Create a Guardrail
Create guardrails in natural language with the NL Policy Builder — or write the rule yourself.
Policies are the heart of the guardrail engine. They define in natural language what is allowed, blocked, or modified — and Palveron's NL Policy Builder turns plain prose into the underlying detection setup.
Create a new guardrail
- Navigate to Guardrails in the sidebar.
- Click New guardrail (top right).
- The policy editor opens.
📸 Screenshot: Policy editor — empty new policy with the NL builder prompt.
Natural-Language Policy Builder
At the top of the editor sits the NL Policy Builder — a single text field that compiles plain English into a working policy.
Type a description like:
"Block any prompt containing credit card numbers, bank account numbers (IBAN), or social security numbers. Allow if the user has explicitly justified the request for a banking workflow."
Click Generate policy. The builder fills in:
- Name — derived from the gist ("Block financial PII")
- Neural instruction — a cleaner rewrite of your prose, ready for review
- Enforcement action —
BLOCK,MODIFY,APPROVAL, orFLAGbased on intent verbs ("block", "mask", "approve", "log") - Detection mode —
AUTOby default; the builder picksEXACTwhen keywords dominate andSEMANTICwhen intent dominates (see Detection Mode) - Suggested keywords / regex patterns — for any entities mentioned
Review and edit every field before saving — the builder is a starting point, not the final policy.

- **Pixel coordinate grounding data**

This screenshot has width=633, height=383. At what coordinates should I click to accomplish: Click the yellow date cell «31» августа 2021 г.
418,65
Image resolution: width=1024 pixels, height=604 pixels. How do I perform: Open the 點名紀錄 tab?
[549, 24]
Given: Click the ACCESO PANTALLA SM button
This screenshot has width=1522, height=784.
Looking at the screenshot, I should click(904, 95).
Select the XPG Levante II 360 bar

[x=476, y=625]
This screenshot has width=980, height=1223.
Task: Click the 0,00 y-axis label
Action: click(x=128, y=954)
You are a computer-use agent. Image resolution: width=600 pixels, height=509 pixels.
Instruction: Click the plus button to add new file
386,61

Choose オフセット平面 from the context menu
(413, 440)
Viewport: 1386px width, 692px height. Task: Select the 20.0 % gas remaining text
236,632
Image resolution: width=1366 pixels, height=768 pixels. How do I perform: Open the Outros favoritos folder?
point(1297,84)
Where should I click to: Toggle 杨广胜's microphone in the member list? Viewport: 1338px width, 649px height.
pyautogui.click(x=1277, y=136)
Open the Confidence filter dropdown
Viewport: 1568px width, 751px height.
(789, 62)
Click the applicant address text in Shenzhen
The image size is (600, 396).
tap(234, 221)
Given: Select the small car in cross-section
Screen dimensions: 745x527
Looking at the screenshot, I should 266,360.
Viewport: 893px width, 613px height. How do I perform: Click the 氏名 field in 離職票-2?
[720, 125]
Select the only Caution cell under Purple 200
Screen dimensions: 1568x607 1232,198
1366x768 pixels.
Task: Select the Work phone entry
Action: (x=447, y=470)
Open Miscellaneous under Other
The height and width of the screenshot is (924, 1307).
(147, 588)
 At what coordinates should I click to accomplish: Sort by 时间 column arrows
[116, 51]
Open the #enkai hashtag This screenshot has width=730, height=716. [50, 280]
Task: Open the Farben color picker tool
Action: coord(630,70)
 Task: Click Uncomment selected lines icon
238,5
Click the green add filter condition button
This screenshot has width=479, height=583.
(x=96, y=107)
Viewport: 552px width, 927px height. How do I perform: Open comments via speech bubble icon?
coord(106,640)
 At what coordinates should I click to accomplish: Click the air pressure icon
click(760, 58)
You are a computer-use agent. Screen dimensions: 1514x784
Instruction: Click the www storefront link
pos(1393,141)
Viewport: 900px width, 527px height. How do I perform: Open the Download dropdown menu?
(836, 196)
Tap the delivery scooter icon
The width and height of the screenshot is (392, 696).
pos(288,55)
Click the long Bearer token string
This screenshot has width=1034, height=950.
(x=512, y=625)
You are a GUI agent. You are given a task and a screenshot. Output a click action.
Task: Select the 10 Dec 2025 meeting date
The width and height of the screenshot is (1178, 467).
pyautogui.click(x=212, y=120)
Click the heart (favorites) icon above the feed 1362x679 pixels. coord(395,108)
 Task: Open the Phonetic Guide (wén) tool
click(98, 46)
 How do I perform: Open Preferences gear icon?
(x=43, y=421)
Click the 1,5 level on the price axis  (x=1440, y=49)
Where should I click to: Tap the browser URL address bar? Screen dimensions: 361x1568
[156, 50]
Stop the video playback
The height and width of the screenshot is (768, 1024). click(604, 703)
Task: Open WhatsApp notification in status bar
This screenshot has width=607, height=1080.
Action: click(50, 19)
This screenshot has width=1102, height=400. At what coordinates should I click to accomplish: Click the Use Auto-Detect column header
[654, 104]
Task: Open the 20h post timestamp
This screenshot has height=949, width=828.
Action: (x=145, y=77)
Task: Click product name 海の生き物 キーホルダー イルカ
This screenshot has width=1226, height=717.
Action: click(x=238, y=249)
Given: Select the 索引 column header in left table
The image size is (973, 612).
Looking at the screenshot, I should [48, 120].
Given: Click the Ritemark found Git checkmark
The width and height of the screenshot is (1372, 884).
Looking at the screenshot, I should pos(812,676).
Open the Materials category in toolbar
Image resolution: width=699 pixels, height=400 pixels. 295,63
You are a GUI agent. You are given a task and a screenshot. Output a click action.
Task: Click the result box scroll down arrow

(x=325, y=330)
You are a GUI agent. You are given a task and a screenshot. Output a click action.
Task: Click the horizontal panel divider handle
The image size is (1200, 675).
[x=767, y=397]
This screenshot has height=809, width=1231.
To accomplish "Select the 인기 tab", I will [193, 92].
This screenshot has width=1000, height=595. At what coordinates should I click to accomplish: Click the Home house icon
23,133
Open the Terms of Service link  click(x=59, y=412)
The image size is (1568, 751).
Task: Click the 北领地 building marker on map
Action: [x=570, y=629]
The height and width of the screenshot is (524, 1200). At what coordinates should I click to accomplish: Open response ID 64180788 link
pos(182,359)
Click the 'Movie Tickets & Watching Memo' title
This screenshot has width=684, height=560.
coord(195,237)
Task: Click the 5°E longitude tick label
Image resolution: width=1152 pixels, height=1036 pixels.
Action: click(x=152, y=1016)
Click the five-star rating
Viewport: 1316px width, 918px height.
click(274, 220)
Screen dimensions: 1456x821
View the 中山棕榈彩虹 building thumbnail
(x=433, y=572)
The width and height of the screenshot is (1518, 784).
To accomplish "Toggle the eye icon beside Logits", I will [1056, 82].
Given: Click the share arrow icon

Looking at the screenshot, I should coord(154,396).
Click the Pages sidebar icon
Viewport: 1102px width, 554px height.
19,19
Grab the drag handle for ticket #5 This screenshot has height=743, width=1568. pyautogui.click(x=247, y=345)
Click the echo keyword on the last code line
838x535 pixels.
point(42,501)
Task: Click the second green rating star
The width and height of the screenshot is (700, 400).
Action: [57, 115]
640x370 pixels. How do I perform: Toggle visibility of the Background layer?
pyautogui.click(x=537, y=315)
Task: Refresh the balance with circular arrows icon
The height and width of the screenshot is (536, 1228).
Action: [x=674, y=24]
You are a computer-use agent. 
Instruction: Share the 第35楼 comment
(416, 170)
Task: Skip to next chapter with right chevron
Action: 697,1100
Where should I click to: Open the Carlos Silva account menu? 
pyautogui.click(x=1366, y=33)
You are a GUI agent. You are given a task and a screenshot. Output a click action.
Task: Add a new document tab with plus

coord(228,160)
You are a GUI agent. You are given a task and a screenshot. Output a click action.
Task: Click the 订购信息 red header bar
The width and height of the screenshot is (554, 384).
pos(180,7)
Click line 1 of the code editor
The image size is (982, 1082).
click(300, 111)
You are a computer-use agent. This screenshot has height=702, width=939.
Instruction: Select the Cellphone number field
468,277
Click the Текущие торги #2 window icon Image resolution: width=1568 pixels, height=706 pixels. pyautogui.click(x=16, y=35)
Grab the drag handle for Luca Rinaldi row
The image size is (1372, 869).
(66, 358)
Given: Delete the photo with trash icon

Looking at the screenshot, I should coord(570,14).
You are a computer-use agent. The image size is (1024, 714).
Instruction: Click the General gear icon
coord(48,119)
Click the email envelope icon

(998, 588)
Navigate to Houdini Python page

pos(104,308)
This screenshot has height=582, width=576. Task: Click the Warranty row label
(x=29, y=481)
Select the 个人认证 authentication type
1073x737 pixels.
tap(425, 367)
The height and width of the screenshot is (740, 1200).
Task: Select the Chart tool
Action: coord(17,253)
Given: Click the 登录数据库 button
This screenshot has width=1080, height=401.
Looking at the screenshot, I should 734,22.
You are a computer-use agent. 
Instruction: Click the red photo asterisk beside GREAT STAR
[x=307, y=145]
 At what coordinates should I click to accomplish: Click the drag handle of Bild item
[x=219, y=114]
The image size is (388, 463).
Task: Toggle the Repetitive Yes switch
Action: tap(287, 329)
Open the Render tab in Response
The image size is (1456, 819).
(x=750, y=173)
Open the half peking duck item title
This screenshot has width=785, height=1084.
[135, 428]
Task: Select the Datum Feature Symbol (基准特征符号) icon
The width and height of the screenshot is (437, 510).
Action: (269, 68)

- **COMPLETE THE FOLLOWING**
[A] In the guardrail creation guide, which button do you click after typing a description into the NL Policy Builder?
[B] Continue the guardrail creation guide from the point where it stops.

- **RESPONSES PER TASK**
[A] Generate policy

[B]
What the NL builder is good at
- Identifying which enforcement action matches the verbs in your description
- Generating starter keyword lists for common PII types (email, phone, IBAN, SSN, credit card)
- Picking a sensible detection mode based on whether you described exact patterns or fuzzy intent
What you still own
- Edge cases — "block, except when the agent is in the customer-support workflow with a justified request"
- Scope — which agents the policy applies to
- Attestation level — automatic for most policies; override for compliance-bound ones
The builder is powered by POST /api/v1/ai-assist — see the Policies API if you want to invoke it programmatically (e.g., to generate policies from a CSV of risks).
Manual fields
If you'd rather skip the builder, every field is editable directly.
Name
A short, descriptive label (e.g., "PII protection for customer data" or "No financial advice"). Used in traces, audit logs, and Annex IV reports.
Neural Instruction (core rule)
Write the rule in natural language. Examples:
- "Block any attempt to send personally identifiable customer data — email addresses, phone numbers, or addresses — to an AI model."
- "If the agent is asked to give financial advice, mask the response and add a disclaimer."
- "Require human approval when the agent wants to send an email to an external recipient."
Tip — Be specific. "Block sensitive data" is too vague. "Block email addresses, IBANs, and social security numbers in the input" is precise. The verify engine performs better with precise rules.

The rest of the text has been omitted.